Las plataformas y productos tecnológicos preferidos por los inversores minoristas, como los fondos cotizados en bolsa (ETF), están creciendo exponencialmente para satisfacer la demanda. Actualmente, los ETF superan en número a las acciones cotizadas en EE. UU. (5000 frente a unas 4000) y más de la mitad se lanzaron en los últimos tres años. Muchos de los ETF más recientes ofrecen a los inversores aficionados acceso por primera vez a opciones de riesgo antes reservadas a los profesionales, como las apuestas apalancadas en acciones individuales. En la última década, los activos gestionados por los ETF apalancados se multiplicaron por siete, alcanzando los 140.000 millones de dólares.

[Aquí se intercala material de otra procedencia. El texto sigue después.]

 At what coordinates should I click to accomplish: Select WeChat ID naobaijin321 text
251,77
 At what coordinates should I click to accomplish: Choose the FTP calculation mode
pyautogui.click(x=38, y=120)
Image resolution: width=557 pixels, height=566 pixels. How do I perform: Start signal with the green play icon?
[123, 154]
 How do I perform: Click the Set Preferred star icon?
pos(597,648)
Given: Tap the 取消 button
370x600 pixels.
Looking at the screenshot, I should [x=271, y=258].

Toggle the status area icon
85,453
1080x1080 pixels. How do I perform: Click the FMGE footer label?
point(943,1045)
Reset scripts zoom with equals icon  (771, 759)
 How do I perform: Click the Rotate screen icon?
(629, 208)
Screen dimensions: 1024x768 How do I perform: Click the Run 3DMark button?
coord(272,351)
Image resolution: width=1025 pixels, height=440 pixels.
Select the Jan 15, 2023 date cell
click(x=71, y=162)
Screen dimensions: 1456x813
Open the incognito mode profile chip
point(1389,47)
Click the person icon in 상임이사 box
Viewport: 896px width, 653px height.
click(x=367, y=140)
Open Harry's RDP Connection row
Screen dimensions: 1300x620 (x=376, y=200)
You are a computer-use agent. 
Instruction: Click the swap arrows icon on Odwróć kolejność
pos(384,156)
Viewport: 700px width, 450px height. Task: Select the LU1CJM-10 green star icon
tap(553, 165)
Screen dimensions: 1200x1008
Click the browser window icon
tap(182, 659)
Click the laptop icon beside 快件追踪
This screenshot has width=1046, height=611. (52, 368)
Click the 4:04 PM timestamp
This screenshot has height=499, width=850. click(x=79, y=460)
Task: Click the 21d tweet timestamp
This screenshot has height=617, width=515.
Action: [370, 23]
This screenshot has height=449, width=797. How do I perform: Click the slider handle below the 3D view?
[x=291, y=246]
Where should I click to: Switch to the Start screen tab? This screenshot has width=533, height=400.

Estas tendencias están democratizando el mercado, en el sentido de que es más accesible, pero no necesariamente más equitativo. El inversor minorista típico posee pocas acciones y mueve cantidades ínfimas de dinero. El 1% más rico posee más del 50% de las acciones estadounidenses y obtiene las mayores ganancias cuando el mercado sube. Pero cuanto mayor sea el número de inversores minoristas, mayor será la presión sobre los políticos para que apoyen el mercado. Lo que se dijo de los bancos de Wall Street tras la crisis de 2008 ahora se puede aplicar al mercado bursátil en su conjunto: es “demasiado grande para quebrar”.
Sin embargo, los mercados no pueden seguir subiendo indefinidamente. La euforia por las acciones impulsadas por la IA se atenuará algún día. Un shock inflacionario o el desafío de la creciente deuda pública podrían, con el tiempo, frenar o revertir el flujo incesante de liquidez, e incluso limitar el próximo rescate. Cuando eso ocurra, sacudirá la confianza de los inversores minoristas y convertirá a estos compradores confiados en vendedores agresivos. Hasta entonces, este ejército seguirá avanzando, imperturbable ante los shocks y envalentonado por su historial reciente.